O potencial medicamento deve seguir, então, para os testes pré-clínicos laboratoriais (in vitro) e em animais (in vivo), com objetivo de determinar se ele é seguro para ser testado em humanos. O dossiê de pesquisa é apresentado a órgãos regulatórios e comitês de ética em pesquisa, que validam se o novo medicamento pode ser testado em pessoas.
A etapa seguinte é de ensaios clínicos em humanos.
• Fase I – teste inicial de segurança em pequeno grupo de voluntários saudáveis, de forma a definir qual a maior dose possível tolerada por seres humanos e o seu perfil farmacocinético;
• Fase II – teste de segurança e eficácia em pequeno número de pacientes com a doença, para verificar se o medicamento de fato é efetivo e para definir seu regime terapêutico (frequência, dosagem);
• Fase III – com a dose e o regime terapêutico geralmente definidos, essa fase amplia o número de pacientes testados e avalia a efetividade comparativa da droga em relação aos tratamentos existentes (ou a placebo, se for o caso). Nesta fase, são mapeados também os potenciais efeitos adversos e contraindicações.

____________________

Questões de estudo:
- a) Traduza para o inglês esta frase do texto sobre o desenvolvimento de medicamentos: "A etapa seguinte é de ensaios clínicos em humanos."
- b) Continue o texto sobre o desenvolvimento de medicamentos a partir de onde ele termina.

____________________

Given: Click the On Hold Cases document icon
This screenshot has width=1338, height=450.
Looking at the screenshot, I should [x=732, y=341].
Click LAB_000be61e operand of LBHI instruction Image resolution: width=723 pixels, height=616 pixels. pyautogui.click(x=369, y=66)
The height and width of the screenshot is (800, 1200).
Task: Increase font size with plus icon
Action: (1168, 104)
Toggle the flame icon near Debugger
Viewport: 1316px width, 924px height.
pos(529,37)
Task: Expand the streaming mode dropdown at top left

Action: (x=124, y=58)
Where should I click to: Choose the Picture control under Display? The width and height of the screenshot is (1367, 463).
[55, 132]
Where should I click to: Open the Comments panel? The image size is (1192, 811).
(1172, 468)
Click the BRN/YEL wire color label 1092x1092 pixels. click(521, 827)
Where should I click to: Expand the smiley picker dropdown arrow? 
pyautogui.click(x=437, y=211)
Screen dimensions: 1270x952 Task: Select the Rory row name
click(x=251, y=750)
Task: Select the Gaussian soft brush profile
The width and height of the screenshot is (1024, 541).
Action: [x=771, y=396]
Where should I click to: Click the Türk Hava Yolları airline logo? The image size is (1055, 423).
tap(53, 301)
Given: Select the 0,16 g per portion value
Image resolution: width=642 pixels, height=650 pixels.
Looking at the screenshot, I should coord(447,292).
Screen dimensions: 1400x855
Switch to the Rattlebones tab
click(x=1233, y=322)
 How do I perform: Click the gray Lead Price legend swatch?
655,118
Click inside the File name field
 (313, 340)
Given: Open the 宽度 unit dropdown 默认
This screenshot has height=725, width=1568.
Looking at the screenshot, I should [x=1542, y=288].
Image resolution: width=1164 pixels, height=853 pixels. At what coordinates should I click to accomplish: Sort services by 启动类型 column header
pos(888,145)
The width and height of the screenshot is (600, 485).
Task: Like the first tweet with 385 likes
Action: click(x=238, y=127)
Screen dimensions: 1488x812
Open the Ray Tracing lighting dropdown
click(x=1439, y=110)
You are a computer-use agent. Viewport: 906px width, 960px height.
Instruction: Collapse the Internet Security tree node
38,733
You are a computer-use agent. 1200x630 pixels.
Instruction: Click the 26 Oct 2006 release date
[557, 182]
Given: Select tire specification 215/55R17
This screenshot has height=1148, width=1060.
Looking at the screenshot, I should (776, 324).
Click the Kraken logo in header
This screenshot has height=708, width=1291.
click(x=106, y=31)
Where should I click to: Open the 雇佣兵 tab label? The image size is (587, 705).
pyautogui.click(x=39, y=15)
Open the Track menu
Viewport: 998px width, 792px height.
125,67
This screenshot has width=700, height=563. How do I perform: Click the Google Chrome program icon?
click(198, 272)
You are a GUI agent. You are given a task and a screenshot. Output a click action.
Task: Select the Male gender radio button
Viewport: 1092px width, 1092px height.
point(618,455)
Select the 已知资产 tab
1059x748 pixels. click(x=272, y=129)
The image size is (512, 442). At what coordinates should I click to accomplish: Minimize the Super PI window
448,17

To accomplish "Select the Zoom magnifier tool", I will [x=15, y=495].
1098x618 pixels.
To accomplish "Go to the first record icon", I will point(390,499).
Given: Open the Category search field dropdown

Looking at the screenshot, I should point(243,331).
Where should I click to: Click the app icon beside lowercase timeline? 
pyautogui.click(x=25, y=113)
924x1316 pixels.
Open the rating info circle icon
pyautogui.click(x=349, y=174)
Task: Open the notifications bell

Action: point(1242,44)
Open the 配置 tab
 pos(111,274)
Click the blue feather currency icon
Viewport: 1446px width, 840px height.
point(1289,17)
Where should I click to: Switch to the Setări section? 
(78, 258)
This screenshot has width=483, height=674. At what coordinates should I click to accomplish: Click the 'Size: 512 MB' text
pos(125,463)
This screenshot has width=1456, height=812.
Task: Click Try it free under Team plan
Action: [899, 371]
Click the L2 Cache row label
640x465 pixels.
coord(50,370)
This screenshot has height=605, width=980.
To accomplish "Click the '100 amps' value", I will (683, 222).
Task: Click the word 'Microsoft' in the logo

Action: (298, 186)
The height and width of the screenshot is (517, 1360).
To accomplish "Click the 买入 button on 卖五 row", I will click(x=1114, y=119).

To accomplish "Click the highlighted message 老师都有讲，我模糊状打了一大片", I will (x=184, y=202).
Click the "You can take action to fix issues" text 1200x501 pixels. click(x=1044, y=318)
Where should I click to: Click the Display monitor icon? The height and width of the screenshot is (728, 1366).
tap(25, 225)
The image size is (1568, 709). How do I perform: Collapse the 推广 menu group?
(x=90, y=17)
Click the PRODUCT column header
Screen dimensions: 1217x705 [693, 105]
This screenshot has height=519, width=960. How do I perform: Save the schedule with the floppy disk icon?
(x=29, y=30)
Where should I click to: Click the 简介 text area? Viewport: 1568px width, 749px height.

____________________

Respostas em ordem:
- a) The next stage is clinical trials in humans.

- b)
“O processo de criação de um novo medicamento pode demorar mais de 10 anos. São várias etapas, desde a pesquisa básica até os ensaios clínicos, até se obter todas as garantias de segurança e eficácia do tratamento em questão e, aí sim, levá-lo aos pacientes”, lembra Kratz.
Chagas e leishmanioses: silenciamento e estigma
Com mais de 100 anos de existência, a doença de Chagas mata 14 mil pessoas por ano na América Latina, mais do que qualquer outra enfermidade parasitária. Estima-se que haja 6 milhões de infectados pelo Trypanosoma cruzi na região e outras 70 milhões em risco de contrair a doença em todo o mundo. Entretanto, menos de 10% dos pacientes são diagnosticados e apenas 1% recebe o tratamento adequado. Um relatório da OMS sobre NTDs, publicado em 2012, vai além das estatísticas epidemiológicas e aponta que as mortes prematuras por Chagas acarretam uma perda de cerca de 800 dias úteis/ano e um gasto de R$1,2 bilhão em produtividade desperdiçada por conta de cardiopatias e outras lesões decorrentes da doença.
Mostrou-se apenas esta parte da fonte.